Please return the part of the walk-away wife thread below that falls between "## woodstock (Feb" and "you prove different.", inclusive, copied word for word.

═════ Given passage ═════

# Walk-away Wife



## MisterNiceGuy (Jan 26, 2011)

I've been reading some the Michele Weiner Davis stuff over the past couple of days and then I saw this video she has on YouTube.com and I can tell you this is exactly what my wife was like. Down to the exact words that Michele uses. "Too little, tool late. Where were you when I needed you!" The big one my wife has said over and over... "I see the changes you are making. I don't trust you and if I let my guard down, we'll be back here in a week or two" Exactly what my wife says to me. Just said it again last night! Then I'm the guy that's gone out and bought every book and hanging out on TAM! I wish I could show this to my wife, but I know I shouldn't right now... What do you guys think of this video?

YouTube - Prevent My Divorce: The Walkaway Wife Syndrome


----------



## OhGeesh (Jan 5, 2010)

Resentments are sometimes hard to overcome. Too little too late is real and for some it doesn't matter what the spouse does the damage isn't fixable.

Best of luck!


----------



## anx (Nov 30, 2010)

This really does happen VERY often. My story is close to this.

I hope it works out for you.


----------



## woodstock (Feb 21, 2011)

Once you are hurt, you want two things... to know the other person hurts just as much (the more you hurt the more she knows you care) AND to protect the heard from breaking again. You will create walls, push away (while all you want is for the person to come closer) you will do anything to protect. It takes a LONG time to rebuild a trust in someone who can hold, and consequently crush your heart. 

You can't recreate the "where were you when I needed you" and until you prove you will be there (which can only happen by actually BEING there when you are most needed, so you might have to wait to prove that one) so any pain and frustration she felt when you missed the cue, will be there till you prove different.

It's not mean, it not psycho, it's reality. It sux, but there is not much you can do. Wouldn't you go into protection mode if you had already been hurt? No one wants to repeat that.


----------



## MisterNiceGuy (Jan 26, 2011)

OhGeesh said:


> Resentments are sometimes hard to overcome. Too little too late is real and for some it doesn't matter what the spouse does the damage isn't fixable.
> 
> Best of luck!


That is where my wife is coming from. But time might heal this enough for her to come to the table and start think about working it out. She just has to make a decision if this is something she wants or not. Right now I'm hoping she comes down on the side that she wants to stay with me and the kids, but it seems like a mountain to climb right now...


----------



## MisterNiceGuy (Jan 26, 2011)

I turned off my angry, pissed off persona and lighten up a lot about 24 hours ago and she is responding nicely. I just can't keep being that pissed off person anymore and I'm sure she doesn't want it either. I am present...


----------



## greenpearl (Sep 3, 2010)

MNG,

Use Manning up method at the beginning and during the marriage, when you still have the marriage.

═════ Information supplied ═════

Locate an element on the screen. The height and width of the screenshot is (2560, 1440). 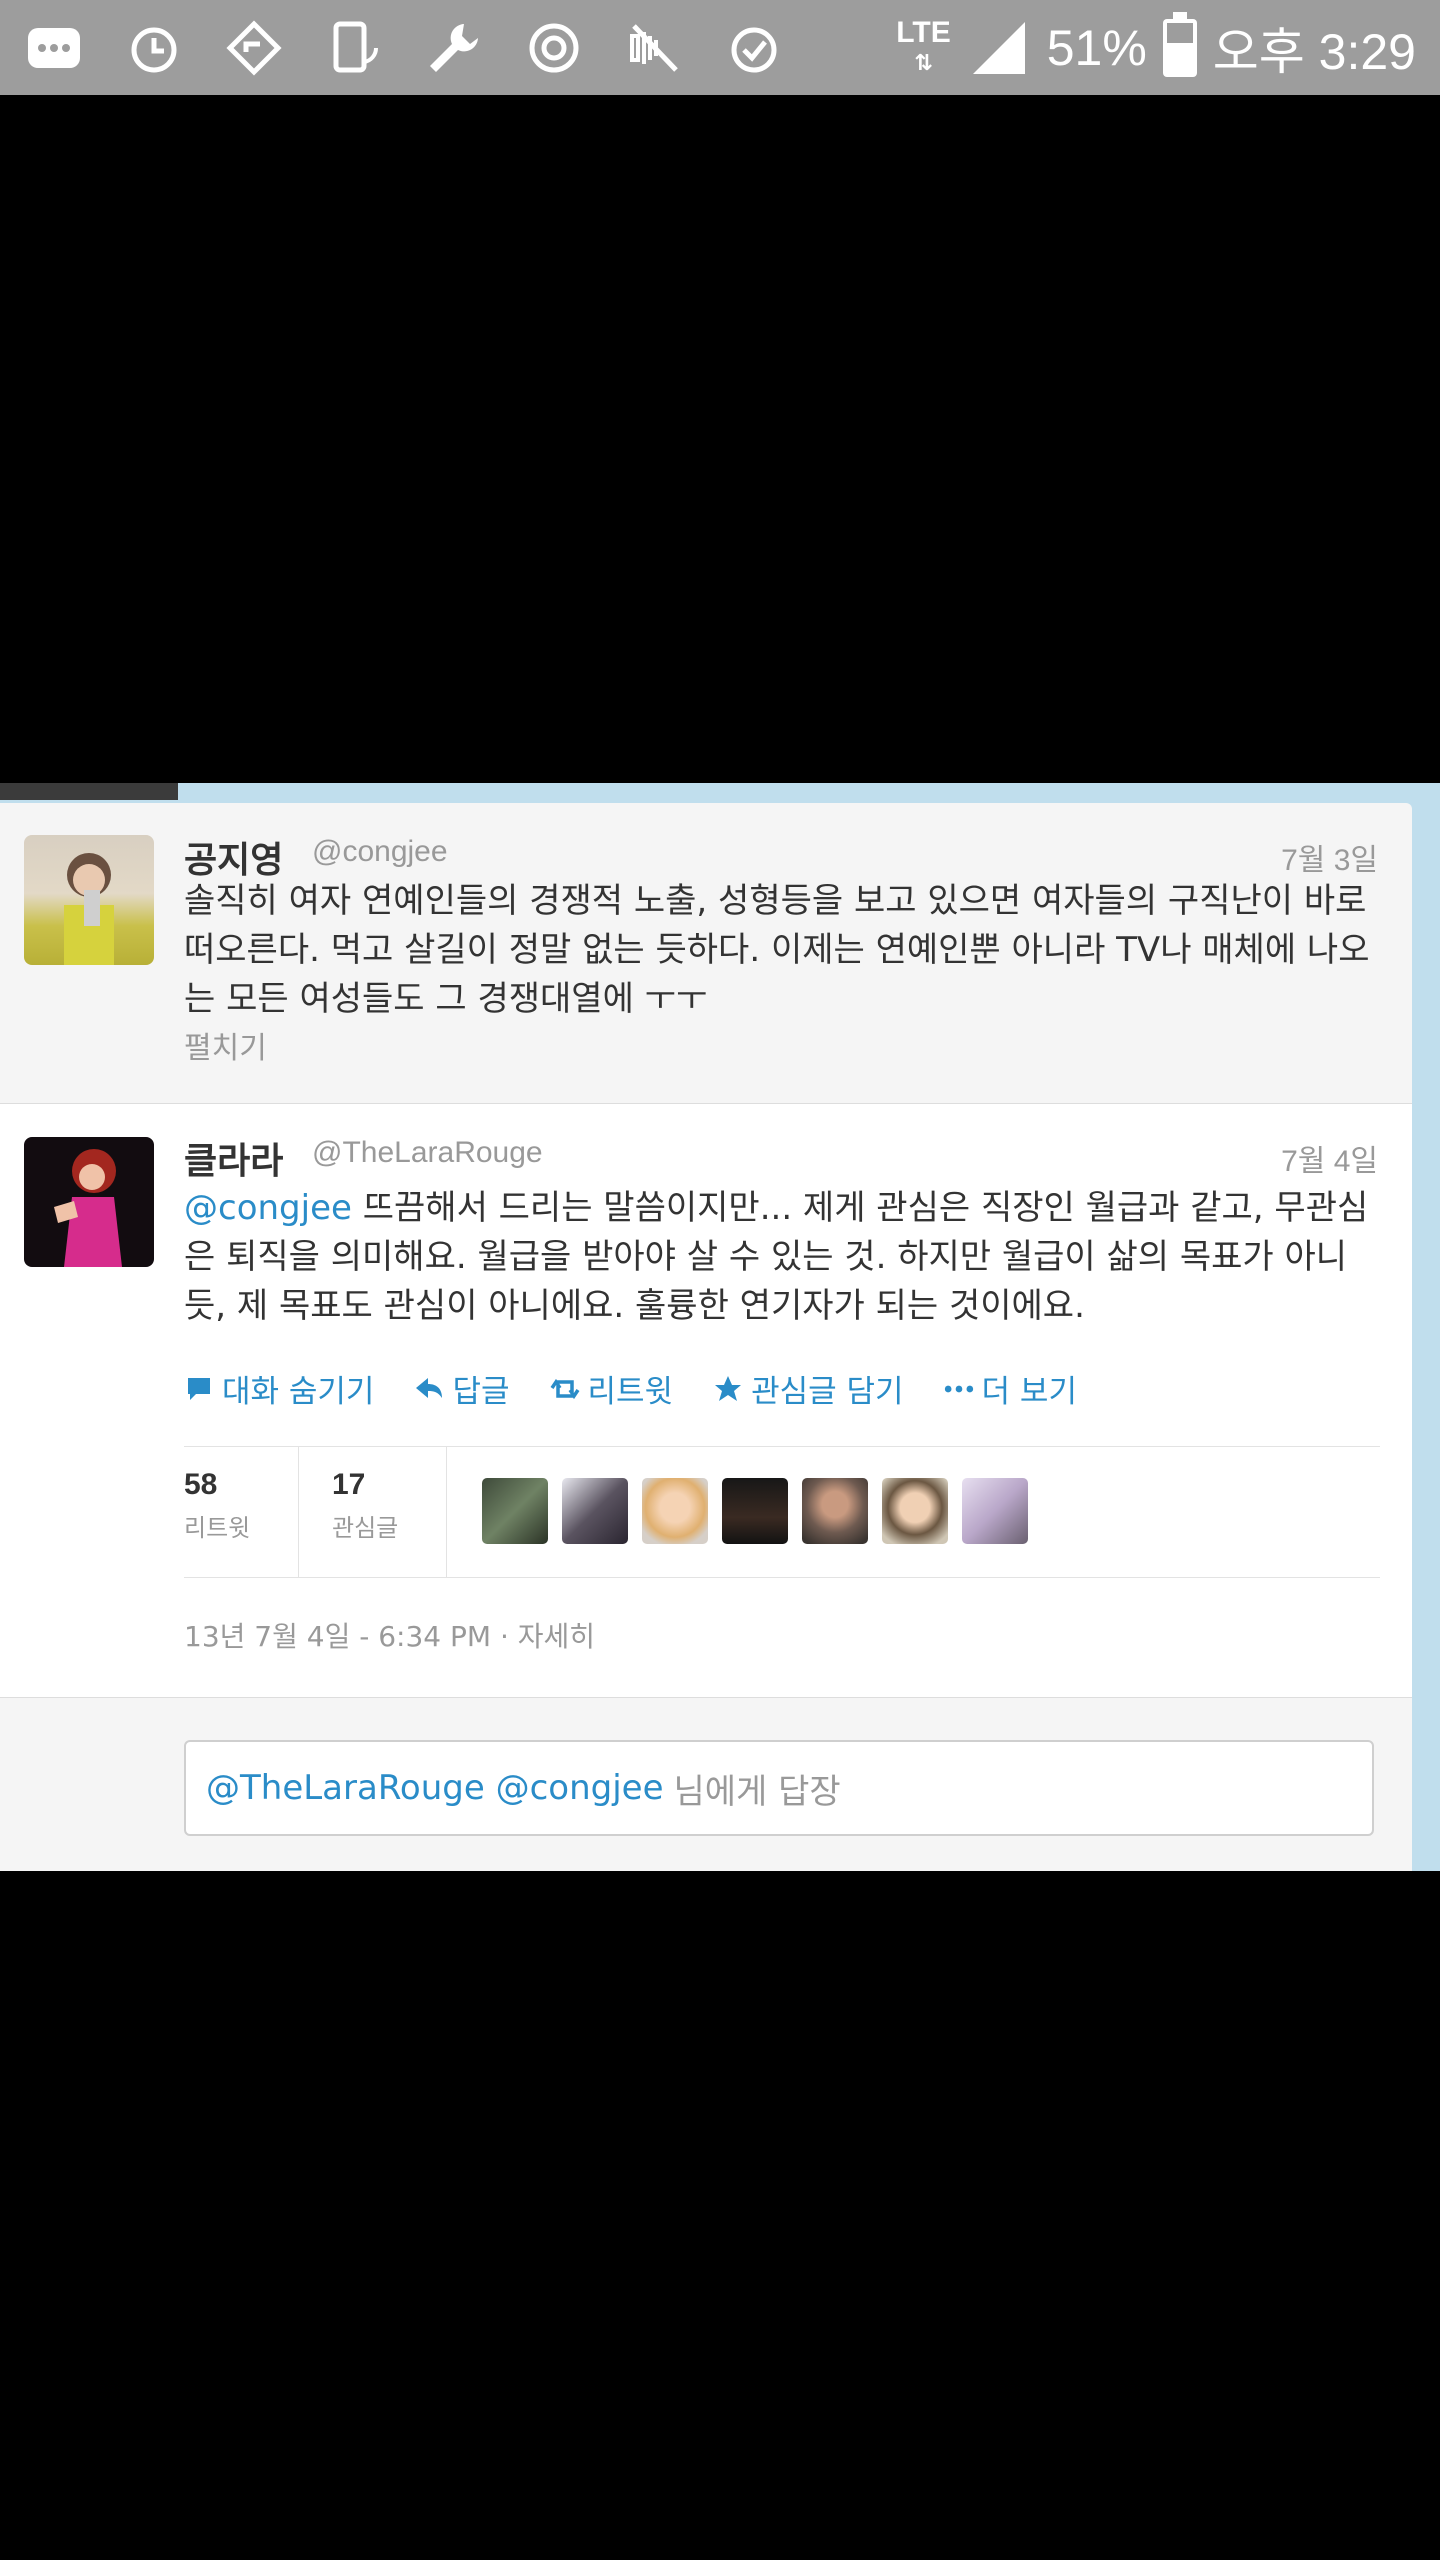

═════

§ Task result:
## woodstock (Feb 21, 2011)

Once you are hurt, you want two things... to know the other person hurts just as much (the more you hurt the more she knows you care) AND to protect the heard from breaking again. You will create walls, push away (while all you want is for the person to come closer) you will do anything to protect. It takes a LONG time to rebuild a trust in someone who can hold, and consequently crush your heart. 

You can't recreate the "where were you when I needed you" and until you prove you will be there (which can only happen by actually BEING there when you are most needed, so you might have to wait to prove that one) so any pain and frustration she felt when you missed the cue, will be there till you prove different.